David Kwartowitz, John DesJardins and Delphine Dean, assistant professors in the department of bioengineering at Clemson, are mentoring an undergraduate Creative Inquiry student research team that is investigating the scientific implications of concussions. The students designed a dummy that is equipped with brain sensors that provide concussion data.
“We designed this dummy for the education of elementary, middle and high school students on the severity of concussions as well as the benefits of wearing protective equipment,” Kwartowitz said. “We control impact and collect concussion data while the dummy is donning an NCAA-approved football or baseball helmet.”
The students built a track system to strike the head of the dummy with numerous objects, including weights, footballs, baseballs and helmets. Using the track system, the researchers can manipulate the impact of these objects and the sensors provide instant concussion results.

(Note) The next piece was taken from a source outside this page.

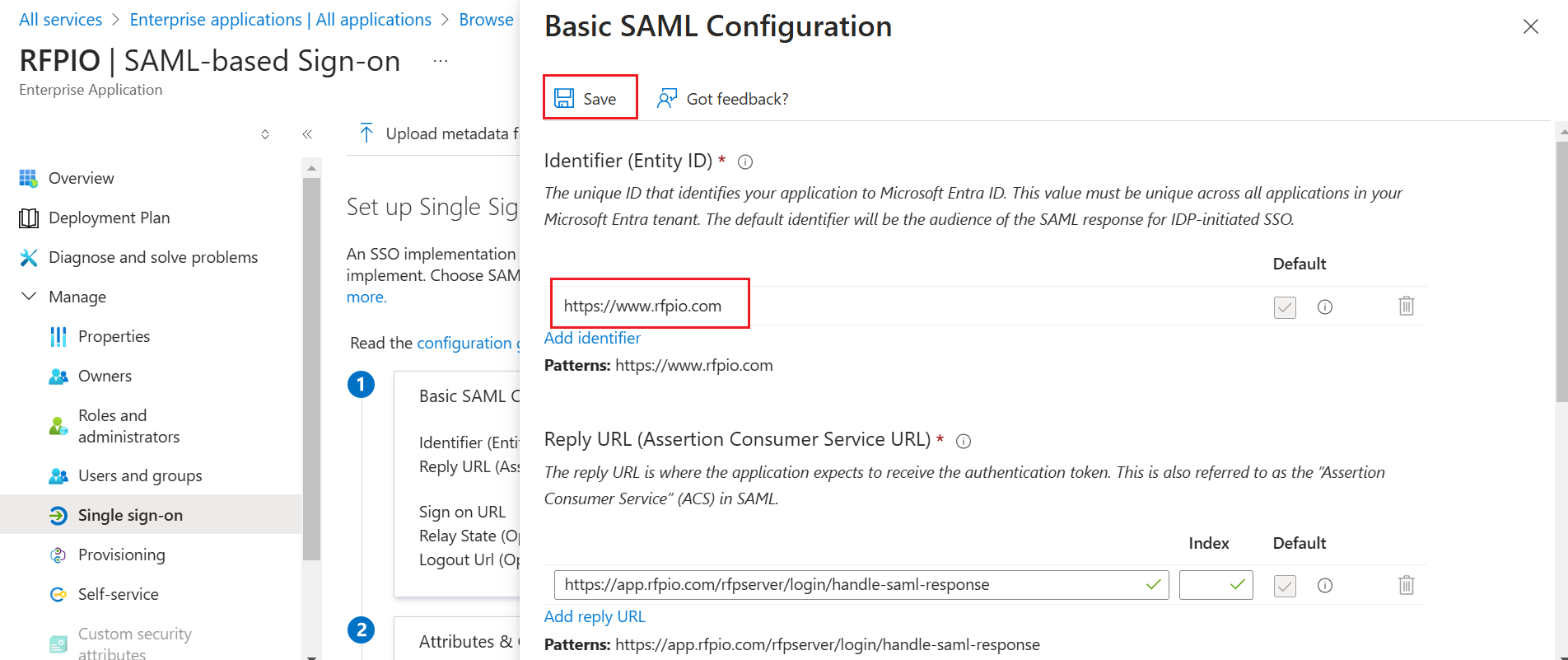This screenshot has width=1568, height=660.
Task: Click trash icon for the reply URL row
Action: [1407, 585]
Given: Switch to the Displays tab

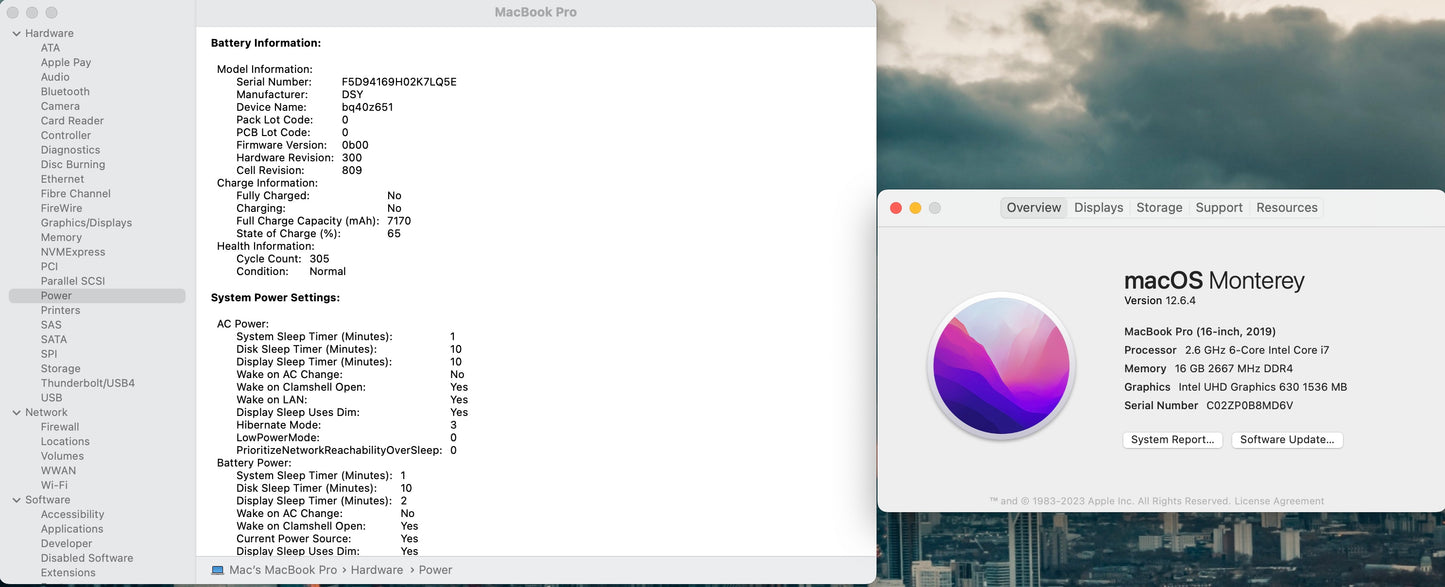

“We’ve begun a competition for the students to design their own padding inside the shell of a football helmet to avoid probable concussions at high impact,” Kwartowitz said. “Ultimately, the data collected will offer insight as how to better protect an athlete from concussion.”
The dummy simulator eventually will be displayed in Greenville at the Roper Mountain Science Center’s newly renovated health research facility, which has 120,000 students visiting annually.

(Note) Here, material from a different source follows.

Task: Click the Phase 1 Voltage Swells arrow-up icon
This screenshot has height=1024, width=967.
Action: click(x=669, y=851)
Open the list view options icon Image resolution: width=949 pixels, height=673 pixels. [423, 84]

The researchers plan to make their findings available to athletes, coaches and parents at a time when concern about concussions is high.
More than 29,000 concussions were reported in all NCAA sports from 2004 to 2009, with 16,277 in football, according to the National Collegiate Athletic Association Injury Surveillance Program. Concussions in collegiate and professional sports have been making the news, but youth athletes are facing even higher risk.
“Some parents are in denial about the severity of their child’s injury because they want them to become the next standout athlete,” said Jimmy Sanderson, assistant professor of communication studies at Clemson. “And in many cases coaches are not equipped with training to identify concussions and at times the desire to win can trump concern for the child’s wellbeing, and therefore young athletes are allowed to continue to play despite potential injuries.”
Sanderson, who is conducting research on the media’s portrayal of concussions and fans’ perceptions about player safety, notes that communication is key to athlete safety. However, communication barriers are rampant at every level of sports. If coaches and parents shame players who report injuries, long-term damage can result, he said.
Sanderson teaches sports communication courses in which students examine a variety of issues, including concussion awareness and prevention, parent behavior in youth sports and social media’s influence on sports.